The rain that has followed us all through December and January has continued into February, accompanied by quick flashy storms, ominous cloud formations and brief periods of sunniness. You can see people marvelling at the patches of illuminating warmth as they mouth to each other: Enjoy it while it lasts!
One thing the storms have made me realise is that I love stormy colours. The dusky pinks and gleaming greens look even more vibrant, mixed with the deep purples and blues above. Everything looks sort of richer against these moody daytime skies. But while these dark and brooding, Rochester days are romantic and stirring, it often takes the shafts of pure light to lift me out of their darker realms. I too easily sink into the lulling gloominess and find my energy levels reacting accordingly. What I'm trying to say is that, when it's rainy, I find it hard to get much done!
But once the bursts of sunlight appear: WHOOSH! I am transformed. I'm like a buzzing bee and almost as purposeful. I attack the ever-growing mouldering loads of washing and race to hang them out in the warming air to dry. But I don't rest there, I'm also combing through boxes of 'stuff' that have appeared in our back room following the rearranging of our kids' rooms and the arrival of bunk beds.
One of my children is a hoarder. She gets it from me. I'd always had a rather romanticised view of 'ending up' in a house full of books, magazines and newspapers piled from floor to ceiling. I think I was well on the way to achieving my goal. Then I saw the television show called "Hoarders" (http://www.aetv.com/hoarders) and suddenly ending up that way didn't seem so much fun. The show is shocking and the personal devastation hoarding causes to the people profiled is hard to describe in its awfulness.

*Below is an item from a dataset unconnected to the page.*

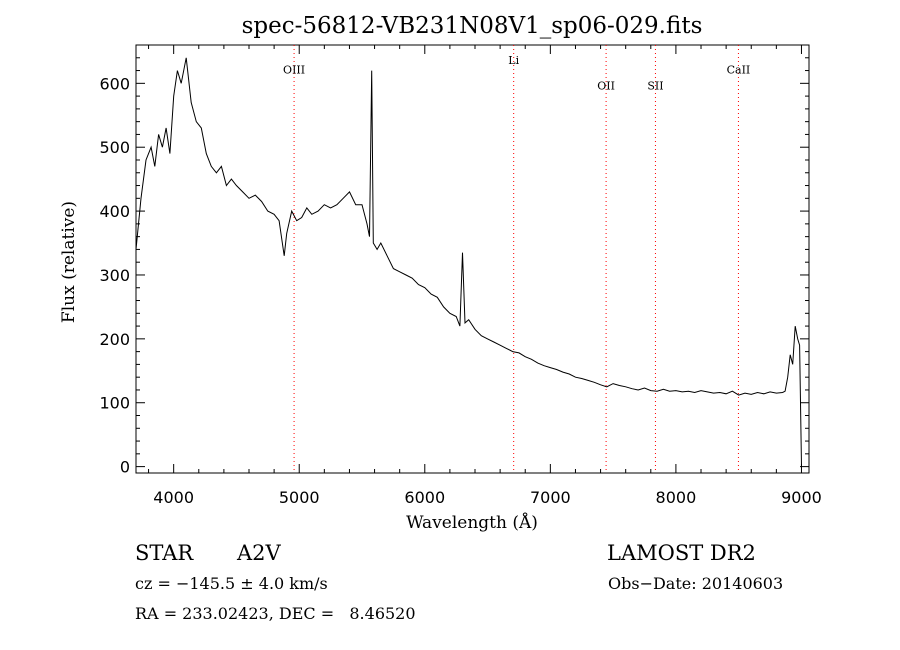 Image resolution: width=900 pixels, height=650 pixels. What do you see at coordinates (424, 498) in the screenshot?
I see `x-tick-label: 6000` at bounding box center [424, 498].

My daughter's piles of 'stuff' had been accumulating and it was time to break the cycle.
As she agonised over every piece of paper (one to throw out, thirty-five to keep) I realised that this was a job for me alone. My husband found this hilariously ironic. I've tried to see the humour in it too. And am still trying.
So I'm more than grateful for the rare sunny day we had today. It spurred me on to restore our house (and sanity). I've promised myself/and the hoarder that we won't let it get as bad again (and if we start to slip up, my husband has promised to buy us the DVD set of HOARDERS for Christmas).